* **AUSGEWÄHLTER TEXTAUSZUG**:
○ ○ ○ ○ ○ ○ ○

In der Neuauflage des NomosKommentars „Atomrecht“ werden die 17. bis 19. AtG-Novelle berücksichtigt. Sie ist damit beim tatsächlichen und verfassungskonformen Ende der Nutzung der Kernenergie zur Stromerzeugung angekommen, nachdem in der 19. AtG-Novelle unerwartet die Laufzeiten der letzten drei Atomkraftwerke Emsland, Neckarwestheim 2 und Isar/Ohu 2 noch einmal um 3 ½ Monate bis zum 15. April 2023 verlängert wurden. Ungeachtet dieses tatsächlichen Endes führen CDU/CSU, FDP und AfD einen Kulturkampf um die Atomenergie, der keinerlei materielle Grundlage hat und lediglich ideologisch motiviert ist. Schon allein aus technischen Gründen ist eine Wiederinbetriebnahme der drei AKWs unmöglich.

Auch die 18. AtG-Novelle wird ausführlich kommentiert, ist aber angesichts ihres Inhalts (Entschädigungsregelungen für die Stromversorgungsunternehmen) weitgehend Geschichte.

○ ○ ○ ○ ○ ○ ○

* **AUFGABENSTELLUNG**: Schreiben Sie aus dem Textauszug zum Atomrecht die Stelle von „Auch die 18.“ bis „Stromversorgungsunternehmen) weitgehend Geschichte.“ wortgetreu ab. Die Einträge sind eigenständiges Material und gehören nicht zum Textauszug.

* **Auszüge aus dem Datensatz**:

○ ○ ○ ○ ○ ○ ○

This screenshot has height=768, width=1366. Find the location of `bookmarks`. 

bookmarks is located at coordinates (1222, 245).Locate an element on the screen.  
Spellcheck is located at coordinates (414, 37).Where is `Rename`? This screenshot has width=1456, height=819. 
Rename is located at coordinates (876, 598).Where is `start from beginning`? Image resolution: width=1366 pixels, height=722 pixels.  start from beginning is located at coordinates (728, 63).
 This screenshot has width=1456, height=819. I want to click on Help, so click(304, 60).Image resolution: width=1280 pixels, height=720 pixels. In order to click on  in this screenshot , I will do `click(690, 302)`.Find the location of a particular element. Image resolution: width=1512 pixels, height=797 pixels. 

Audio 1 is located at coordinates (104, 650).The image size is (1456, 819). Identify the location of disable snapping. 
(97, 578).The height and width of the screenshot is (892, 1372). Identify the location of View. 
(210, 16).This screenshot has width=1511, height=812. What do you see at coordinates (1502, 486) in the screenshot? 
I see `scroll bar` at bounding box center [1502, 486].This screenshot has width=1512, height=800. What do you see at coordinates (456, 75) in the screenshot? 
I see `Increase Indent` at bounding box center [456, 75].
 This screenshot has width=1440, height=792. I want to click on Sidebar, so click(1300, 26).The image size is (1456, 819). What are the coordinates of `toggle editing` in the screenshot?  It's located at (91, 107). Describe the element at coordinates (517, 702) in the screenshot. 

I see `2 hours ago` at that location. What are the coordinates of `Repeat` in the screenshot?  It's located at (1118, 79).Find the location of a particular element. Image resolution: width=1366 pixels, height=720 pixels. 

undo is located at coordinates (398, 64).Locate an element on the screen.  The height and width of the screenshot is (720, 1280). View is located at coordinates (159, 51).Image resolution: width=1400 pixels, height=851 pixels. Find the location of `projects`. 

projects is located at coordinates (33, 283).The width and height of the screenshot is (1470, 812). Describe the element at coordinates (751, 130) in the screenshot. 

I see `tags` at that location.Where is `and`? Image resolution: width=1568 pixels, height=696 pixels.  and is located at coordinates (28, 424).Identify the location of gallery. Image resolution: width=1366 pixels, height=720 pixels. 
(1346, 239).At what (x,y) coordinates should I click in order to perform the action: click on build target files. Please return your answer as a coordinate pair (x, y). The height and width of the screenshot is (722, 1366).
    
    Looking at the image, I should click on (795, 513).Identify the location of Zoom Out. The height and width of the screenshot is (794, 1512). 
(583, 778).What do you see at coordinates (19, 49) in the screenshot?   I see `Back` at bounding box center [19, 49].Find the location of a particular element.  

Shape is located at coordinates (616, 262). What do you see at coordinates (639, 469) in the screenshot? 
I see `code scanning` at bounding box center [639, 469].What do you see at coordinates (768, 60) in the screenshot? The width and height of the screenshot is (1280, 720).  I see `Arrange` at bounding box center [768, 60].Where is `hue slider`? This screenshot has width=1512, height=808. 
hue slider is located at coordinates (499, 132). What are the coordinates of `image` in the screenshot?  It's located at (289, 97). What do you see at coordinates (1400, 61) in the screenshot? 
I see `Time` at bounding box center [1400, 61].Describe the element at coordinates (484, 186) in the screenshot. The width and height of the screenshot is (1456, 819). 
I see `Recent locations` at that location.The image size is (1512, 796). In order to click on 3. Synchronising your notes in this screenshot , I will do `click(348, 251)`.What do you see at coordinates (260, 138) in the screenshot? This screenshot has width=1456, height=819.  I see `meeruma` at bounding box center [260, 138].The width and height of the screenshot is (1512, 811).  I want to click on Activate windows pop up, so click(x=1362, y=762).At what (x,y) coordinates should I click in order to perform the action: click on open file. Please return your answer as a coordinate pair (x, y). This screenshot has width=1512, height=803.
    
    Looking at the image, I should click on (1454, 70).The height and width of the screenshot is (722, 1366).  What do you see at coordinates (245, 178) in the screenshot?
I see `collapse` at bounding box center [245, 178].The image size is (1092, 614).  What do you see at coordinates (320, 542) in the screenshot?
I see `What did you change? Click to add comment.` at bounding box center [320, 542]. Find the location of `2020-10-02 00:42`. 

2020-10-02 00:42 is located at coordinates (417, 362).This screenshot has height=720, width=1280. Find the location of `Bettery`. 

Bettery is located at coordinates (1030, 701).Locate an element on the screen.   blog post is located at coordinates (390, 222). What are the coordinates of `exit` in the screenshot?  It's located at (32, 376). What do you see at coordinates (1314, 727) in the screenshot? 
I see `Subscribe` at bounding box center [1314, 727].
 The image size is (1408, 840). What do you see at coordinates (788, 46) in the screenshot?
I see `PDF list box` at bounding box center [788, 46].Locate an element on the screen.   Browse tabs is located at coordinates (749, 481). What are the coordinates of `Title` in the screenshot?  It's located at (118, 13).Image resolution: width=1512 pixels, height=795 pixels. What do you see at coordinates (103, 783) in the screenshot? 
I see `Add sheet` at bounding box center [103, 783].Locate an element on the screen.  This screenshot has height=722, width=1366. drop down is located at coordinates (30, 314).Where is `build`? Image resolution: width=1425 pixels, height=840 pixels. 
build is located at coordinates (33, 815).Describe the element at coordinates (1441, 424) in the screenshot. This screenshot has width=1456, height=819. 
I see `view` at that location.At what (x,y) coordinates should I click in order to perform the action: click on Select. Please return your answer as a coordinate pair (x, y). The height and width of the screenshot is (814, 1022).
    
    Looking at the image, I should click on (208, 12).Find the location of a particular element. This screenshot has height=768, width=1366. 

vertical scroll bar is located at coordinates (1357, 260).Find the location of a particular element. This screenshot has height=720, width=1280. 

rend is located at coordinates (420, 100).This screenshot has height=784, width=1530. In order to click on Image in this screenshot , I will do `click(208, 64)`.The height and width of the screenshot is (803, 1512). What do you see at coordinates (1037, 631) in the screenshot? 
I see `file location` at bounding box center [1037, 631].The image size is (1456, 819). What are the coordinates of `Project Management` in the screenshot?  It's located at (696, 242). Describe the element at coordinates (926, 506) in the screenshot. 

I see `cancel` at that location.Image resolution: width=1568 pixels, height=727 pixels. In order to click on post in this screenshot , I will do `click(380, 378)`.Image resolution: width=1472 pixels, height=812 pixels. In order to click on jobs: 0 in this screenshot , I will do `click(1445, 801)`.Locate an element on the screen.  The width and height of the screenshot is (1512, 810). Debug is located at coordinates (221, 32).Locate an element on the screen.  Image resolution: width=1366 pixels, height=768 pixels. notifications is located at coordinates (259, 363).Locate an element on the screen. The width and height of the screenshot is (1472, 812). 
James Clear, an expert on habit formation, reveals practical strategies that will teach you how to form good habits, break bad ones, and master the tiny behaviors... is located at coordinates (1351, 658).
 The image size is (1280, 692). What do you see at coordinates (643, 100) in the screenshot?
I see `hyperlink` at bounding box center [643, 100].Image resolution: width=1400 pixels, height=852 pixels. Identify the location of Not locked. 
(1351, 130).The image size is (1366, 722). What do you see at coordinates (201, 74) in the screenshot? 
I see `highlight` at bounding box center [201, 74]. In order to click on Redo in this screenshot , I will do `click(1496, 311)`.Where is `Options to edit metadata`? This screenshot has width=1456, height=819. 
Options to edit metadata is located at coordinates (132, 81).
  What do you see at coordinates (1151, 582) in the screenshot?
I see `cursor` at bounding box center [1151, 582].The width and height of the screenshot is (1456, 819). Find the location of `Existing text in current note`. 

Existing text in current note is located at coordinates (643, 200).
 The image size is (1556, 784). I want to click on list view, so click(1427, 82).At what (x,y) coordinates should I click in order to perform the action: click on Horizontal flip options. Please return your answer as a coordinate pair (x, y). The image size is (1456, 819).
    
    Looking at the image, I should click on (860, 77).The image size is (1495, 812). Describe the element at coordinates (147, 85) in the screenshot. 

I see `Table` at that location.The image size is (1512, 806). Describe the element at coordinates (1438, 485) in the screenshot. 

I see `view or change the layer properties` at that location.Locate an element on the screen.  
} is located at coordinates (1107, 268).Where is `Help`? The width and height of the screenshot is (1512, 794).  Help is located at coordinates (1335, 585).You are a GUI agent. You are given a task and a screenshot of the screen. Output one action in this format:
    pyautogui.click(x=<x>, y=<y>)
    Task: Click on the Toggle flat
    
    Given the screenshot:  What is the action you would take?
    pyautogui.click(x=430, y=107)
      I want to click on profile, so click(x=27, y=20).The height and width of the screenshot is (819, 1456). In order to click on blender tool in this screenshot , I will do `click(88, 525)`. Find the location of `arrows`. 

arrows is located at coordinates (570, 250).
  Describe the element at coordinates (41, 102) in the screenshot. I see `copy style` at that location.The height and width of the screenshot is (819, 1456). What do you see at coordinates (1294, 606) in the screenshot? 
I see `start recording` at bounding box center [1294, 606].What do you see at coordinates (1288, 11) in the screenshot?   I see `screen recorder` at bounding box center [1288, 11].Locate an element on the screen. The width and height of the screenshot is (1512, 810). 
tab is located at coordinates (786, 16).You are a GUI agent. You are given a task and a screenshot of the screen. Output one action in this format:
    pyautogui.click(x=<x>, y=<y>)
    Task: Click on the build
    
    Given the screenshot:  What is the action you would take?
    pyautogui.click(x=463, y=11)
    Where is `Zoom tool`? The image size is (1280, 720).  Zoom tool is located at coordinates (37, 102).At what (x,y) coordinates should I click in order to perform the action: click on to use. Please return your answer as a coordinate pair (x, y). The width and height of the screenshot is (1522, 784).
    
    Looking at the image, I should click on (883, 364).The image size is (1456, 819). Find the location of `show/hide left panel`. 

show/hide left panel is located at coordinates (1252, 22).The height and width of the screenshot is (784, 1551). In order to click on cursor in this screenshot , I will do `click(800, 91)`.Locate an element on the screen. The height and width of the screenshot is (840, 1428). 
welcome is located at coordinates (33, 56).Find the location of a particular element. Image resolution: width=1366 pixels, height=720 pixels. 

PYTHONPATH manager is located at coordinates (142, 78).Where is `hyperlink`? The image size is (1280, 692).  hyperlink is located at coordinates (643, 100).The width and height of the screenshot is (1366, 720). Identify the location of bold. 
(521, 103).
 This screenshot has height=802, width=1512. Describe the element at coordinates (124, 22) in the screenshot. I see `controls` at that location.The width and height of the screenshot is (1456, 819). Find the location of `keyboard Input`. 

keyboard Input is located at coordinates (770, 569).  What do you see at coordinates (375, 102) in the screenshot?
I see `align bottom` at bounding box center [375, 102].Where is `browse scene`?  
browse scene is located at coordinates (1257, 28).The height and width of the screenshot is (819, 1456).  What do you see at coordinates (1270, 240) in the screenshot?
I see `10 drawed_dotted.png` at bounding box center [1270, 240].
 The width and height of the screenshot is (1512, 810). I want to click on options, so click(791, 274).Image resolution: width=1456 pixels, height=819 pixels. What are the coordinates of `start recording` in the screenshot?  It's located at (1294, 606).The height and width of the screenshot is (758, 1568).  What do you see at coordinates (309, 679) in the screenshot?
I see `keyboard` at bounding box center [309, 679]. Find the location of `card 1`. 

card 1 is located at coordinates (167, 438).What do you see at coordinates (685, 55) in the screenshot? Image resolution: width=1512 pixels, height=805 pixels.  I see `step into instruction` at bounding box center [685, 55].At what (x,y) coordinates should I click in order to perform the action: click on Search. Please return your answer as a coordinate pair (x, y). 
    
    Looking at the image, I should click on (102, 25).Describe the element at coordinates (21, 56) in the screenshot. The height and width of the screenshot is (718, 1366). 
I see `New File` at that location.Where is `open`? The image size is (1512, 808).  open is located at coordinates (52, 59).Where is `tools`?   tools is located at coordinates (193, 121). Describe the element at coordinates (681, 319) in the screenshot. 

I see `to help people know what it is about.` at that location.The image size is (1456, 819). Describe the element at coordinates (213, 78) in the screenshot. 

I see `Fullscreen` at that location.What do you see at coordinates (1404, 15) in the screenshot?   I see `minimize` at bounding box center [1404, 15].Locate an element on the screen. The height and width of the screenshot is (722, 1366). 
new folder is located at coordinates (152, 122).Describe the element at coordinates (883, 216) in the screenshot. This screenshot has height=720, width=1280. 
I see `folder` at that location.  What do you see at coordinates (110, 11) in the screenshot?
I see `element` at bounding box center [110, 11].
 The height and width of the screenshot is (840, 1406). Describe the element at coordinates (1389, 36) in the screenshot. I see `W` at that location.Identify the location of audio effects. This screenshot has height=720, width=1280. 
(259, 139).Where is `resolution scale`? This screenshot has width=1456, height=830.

○ ○ ○ ○ ○ ○ ○

* **LÖSUNG**:
Auch die 18. AtG-Novelle wird ausführlich kommentiert, ist aber angesichts ihres Inhalts (Entschädigungsregelungen für die Stromversorgungsunternehmen) weitgehend Geschichte.